Supplied material section start

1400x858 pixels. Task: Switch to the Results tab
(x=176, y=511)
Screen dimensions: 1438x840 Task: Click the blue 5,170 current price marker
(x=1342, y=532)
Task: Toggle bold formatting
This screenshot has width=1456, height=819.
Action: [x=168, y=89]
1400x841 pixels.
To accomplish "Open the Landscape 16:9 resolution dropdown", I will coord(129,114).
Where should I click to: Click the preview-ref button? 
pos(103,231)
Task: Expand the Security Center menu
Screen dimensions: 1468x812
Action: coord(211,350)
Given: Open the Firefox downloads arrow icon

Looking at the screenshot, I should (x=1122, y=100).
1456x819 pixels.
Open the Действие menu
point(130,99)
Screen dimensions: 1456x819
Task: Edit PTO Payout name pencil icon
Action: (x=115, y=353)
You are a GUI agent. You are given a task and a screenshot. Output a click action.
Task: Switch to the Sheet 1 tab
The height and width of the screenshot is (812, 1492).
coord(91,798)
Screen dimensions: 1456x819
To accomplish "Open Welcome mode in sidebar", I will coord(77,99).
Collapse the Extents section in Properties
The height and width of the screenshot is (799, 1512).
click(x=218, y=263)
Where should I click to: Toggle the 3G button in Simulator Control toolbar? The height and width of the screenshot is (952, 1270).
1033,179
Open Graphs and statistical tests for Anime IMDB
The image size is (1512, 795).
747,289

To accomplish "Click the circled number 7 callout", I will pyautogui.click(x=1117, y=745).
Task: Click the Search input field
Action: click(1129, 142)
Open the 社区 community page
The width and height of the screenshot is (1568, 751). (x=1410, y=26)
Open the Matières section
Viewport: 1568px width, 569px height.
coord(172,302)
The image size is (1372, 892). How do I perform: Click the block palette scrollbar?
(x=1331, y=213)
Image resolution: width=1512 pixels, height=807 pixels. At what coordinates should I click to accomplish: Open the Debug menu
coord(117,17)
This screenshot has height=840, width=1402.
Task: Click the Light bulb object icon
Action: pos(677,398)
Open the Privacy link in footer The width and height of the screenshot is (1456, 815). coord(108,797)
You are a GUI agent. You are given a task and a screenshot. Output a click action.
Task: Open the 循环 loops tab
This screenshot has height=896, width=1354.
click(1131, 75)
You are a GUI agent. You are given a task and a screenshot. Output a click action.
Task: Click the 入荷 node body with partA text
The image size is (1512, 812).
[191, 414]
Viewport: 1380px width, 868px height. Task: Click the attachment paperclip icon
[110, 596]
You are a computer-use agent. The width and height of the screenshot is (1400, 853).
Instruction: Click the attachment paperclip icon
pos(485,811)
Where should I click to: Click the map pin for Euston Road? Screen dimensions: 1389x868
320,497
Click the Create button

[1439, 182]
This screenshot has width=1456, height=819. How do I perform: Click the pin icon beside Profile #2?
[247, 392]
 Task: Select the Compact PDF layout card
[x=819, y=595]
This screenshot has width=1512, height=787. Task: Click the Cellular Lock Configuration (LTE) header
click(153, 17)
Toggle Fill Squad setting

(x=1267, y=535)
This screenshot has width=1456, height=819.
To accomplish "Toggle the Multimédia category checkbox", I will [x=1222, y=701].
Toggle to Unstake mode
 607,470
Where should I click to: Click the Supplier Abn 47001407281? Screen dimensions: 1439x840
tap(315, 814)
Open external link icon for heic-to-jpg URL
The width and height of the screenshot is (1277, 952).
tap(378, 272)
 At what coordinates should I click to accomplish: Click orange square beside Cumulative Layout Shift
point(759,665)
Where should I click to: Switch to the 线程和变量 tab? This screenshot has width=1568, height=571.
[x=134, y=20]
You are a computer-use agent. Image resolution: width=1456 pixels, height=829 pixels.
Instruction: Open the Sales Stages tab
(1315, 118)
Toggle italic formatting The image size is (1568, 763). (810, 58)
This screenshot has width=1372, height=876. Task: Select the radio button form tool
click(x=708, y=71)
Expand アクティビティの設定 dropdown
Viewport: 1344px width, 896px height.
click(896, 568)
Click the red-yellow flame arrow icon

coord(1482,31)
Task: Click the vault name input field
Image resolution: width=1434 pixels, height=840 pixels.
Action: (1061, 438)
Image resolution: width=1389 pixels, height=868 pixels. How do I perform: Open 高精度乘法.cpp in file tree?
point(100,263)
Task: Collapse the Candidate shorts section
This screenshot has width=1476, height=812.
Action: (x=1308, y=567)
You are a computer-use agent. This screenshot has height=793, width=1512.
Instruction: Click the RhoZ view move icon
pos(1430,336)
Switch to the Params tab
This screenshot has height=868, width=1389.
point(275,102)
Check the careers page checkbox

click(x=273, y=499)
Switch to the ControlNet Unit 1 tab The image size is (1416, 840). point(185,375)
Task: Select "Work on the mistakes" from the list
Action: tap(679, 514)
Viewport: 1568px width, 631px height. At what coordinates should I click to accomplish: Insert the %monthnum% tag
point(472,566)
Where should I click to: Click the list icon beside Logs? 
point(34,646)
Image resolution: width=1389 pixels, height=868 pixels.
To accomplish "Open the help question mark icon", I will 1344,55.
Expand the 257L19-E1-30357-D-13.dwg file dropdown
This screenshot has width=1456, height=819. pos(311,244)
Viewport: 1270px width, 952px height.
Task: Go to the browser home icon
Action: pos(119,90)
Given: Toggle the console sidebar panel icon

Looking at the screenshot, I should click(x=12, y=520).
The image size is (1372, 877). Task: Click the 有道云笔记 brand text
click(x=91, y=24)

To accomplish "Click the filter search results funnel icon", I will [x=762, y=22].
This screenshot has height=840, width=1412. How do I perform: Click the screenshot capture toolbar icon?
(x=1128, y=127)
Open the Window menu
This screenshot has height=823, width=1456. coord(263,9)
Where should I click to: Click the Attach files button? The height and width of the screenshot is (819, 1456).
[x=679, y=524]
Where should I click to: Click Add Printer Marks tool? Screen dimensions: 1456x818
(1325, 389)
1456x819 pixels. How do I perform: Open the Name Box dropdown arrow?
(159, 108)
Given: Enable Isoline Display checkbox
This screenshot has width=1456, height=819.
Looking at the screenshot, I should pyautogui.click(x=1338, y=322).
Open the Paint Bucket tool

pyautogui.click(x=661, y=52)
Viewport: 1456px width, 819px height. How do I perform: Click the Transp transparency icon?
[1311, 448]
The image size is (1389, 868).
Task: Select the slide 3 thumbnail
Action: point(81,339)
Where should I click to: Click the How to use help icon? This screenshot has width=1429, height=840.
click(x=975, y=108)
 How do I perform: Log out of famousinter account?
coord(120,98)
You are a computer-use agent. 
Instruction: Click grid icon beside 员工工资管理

Supplied material section end

Copy out each entry exactly, leaving nothing out.

• Output of the task
1400x858 pixels. Task: Switch to the Results tab
(x=176, y=511)
Screen dimensions: 1438x840 Task: Click the blue 5,170 current price marker
(x=1342, y=532)
Task: Toggle bold formatting
This screenshot has width=1456, height=819.
Action: [x=168, y=89]
1400x841 pixels.
To accomplish "Open the Landscape 16:9 resolution dropdown", I will coord(129,114).
Where should I click to: Click the preview-ref button? 
pos(103,231)
Task: Expand the Security Center menu
Screen dimensions: 1468x812
Action: coord(211,350)
Given: Open the Firefox downloads arrow icon

Looking at the screenshot, I should (x=1122, y=100).
1456x819 pixels.
Open the Действие menu
point(130,99)
Screen dimensions: 1456x819
Task: Edit PTO Payout name pencil icon
Action: (x=115, y=353)
You are a GUI agent. You are given a task and a screenshot. Output a click action.
Task: Switch to the Sheet 1 tab
The height and width of the screenshot is (812, 1492).
coord(91,798)
Screen dimensions: 1456x819
To accomplish "Open Welcome mode in sidebar", I will coord(77,99).
Collapse the Extents section in Properties
The height and width of the screenshot is (799, 1512).
click(x=218, y=263)
Where should I click to: Toggle the 3G button in Simulator Control toolbar? The height and width of the screenshot is (952, 1270).
1033,179
Open Graphs and statistical tests for Anime IMDB
The image size is (1512, 795).
747,289

To accomplish "Click the circled number 7 callout", I will pyautogui.click(x=1117, y=745).
Task: Click the Search input field
Action: click(1129, 142)
Open the 社区 community page
The width and height of the screenshot is (1568, 751). (x=1410, y=26)
Open the Matières section
Viewport: 1568px width, 569px height.
coord(172,302)
The image size is (1372, 892). How do I perform: Click the block palette scrollbar?
(x=1331, y=213)
Image resolution: width=1512 pixels, height=807 pixels. At what coordinates should I click to accomplish: Open the Debug menu
coord(117,17)
This screenshot has height=840, width=1402.
Task: Click the Light bulb object icon
Action: pos(677,398)
Open the Privacy link in footer The width and height of the screenshot is (1456, 815). coord(108,797)
You are a GUI agent. You are given a task and a screenshot. Output a click action.
Task: Open the 循环 loops tab
This screenshot has height=896, width=1354.
click(1131, 75)
You are a GUI agent. You are given a task and a screenshot. Output a click action.
Task: Click the 入荷 node body with partA text
The image size is (1512, 812).
[191, 414]
Viewport: 1380px width, 868px height. Task: Click the attachment paperclip icon
[110, 596]
You are a computer-use agent. The width and height of the screenshot is (1400, 853).
Instruction: Click the attachment paperclip icon
pos(485,811)
Where should I click to: Click the map pin for Euston Road? Screen dimensions: 1389x868
320,497
Click the Create button

[1439, 182]
This screenshot has width=1456, height=819. How do I perform: Click the pin icon beside Profile #2?
[247, 392]
 Task: Select the Compact PDF layout card
[x=819, y=595]
This screenshot has width=1512, height=787. Task: Click the Cellular Lock Configuration (LTE) header
click(153, 17)
Toggle Fill Squad setting

(x=1267, y=535)
This screenshot has width=1456, height=819.
To accomplish "Toggle the Multimédia category checkbox", I will [x=1222, y=701].
Toggle to Unstake mode
 607,470
Where should I click to: Click the Supplier Abn 47001407281? Screen dimensions: 1439x840
tap(315, 814)
Open external link icon for heic-to-jpg URL
The width and height of the screenshot is (1277, 952).
tap(378, 272)
 At what coordinates should I click to accomplish: Click orange square beside Cumulative Layout Shift
point(759,665)
Where should I click to: Switch to the 线程和变量 tab? This screenshot has width=1568, height=571.
[x=134, y=20]
You are a computer-use agent. Image resolution: width=1456 pixels, height=829 pixels.
Instruction: Open the Sales Stages tab
(1315, 118)
Toggle italic formatting The image size is (1568, 763). (810, 58)
This screenshot has width=1372, height=876. Task: Select the radio button form tool
click(x=708, y=71)
Expand アクティビティの設定 dropdown
Viewport: 1344px width, 896px height.
click(896, 568)
Click the red-yellow flame arrow icon

coord(1482,31)
Task: Click the vault name input field
Image resolution: width=1434 pixels, height=840 pixels.
Action: (1061, 438)
Image resolution: width=1389 pixels, height=868 pixels. How do I perform: Open 高精度乘法.cpp in file tree?
point(100,263)
Task: Collapse the Candidate shorts section
This screenshot has width=1476, height=812.
Action: (x=1308, y=567)
You are a computer-use agent. This screenshot has height=793, width=1512.
Instruction: Click the RhoZ view move icon
pos(1430,336)
Switch to the Params tab
This screenshot has height=868, width=1389.
point(275,102)
Check the careers page checkbox

click(x=273, y=499)
Switch to the ControlNet Unit 1 tab The image size is (1416, 840). point(185,375)
Task: Select "Work on the mistakes" from the list
Action: tap(679, 514)
Viewport: 1568px width, 631px height. At what coordinates should I click to accomplish: Insert the %monthnum% tag
point(472,566)
Where should I click to: Click the list icon beside Logs? 
point(34,646)
Image resolution: width=1389 pixels, height=868 pixels.
To accomplish "Open the help question mark icon", I will 1344,55.
Expand the 257L19-E1-30357-D-13.dwg file dropdown
This screenshot has width=1456, height=819. pos(311,244)
Viewport: 1270px width, 952px height.
Task: Go to the browser home icon
Action: pos(119,90)
Given: Toggle the console sidebar panel icon

Looking at the screenshot, I should click(x=12, y=520).
The image size is (1372, 877). Task: Click the 有道云笔记 brand text
click(x=91, y=24)

To accomplish "Click the filter search results funnel icon", I will [x=762, y=22].
This screenshot has height=840, width=1412. How do I perform: Click the screenshot capture toolbar icon?
(x=1128, y=127)
Open the Window menu
This screenshot has height=823, width=1456. coord(263,9)
Where should I click to: Click the Attach files button? The height and width of the screenshot is (819, 1456).
[x=679, y=524]
Where should I click to: Click Add Printer Marks tool? Screen dimensions: 1456x818
(1325, 389)
1456x819 pixels. How do I perform: Open the Name Box dropdown arrow?
(159, 108)
Given: Enable Isoline Display checkbox
This screenshot has width=1456, height=819.
Looking at the screenshot, I should pyautogui.click(x=1338, y=322).
Open the Paint Bucket tool

pyautogui.click(x=661, y=52)
Viewport: 1456px width, 819px height. How do I perform: Click the Transp transparency icon?
[1311, 448]
The image size is (1389, 868).
Task: Select the slide 3 thumbnail
Action: point(81,339)
Where should I click to: Click the How to use help icon? This screenshot has width=1429, height=840.
click(x=975, y=108)
 How do I perform: Log out of famousinter account?
coord(120,98)
You are a computer-use agent. 
Instruction: Click grid icon beside 员工工资管理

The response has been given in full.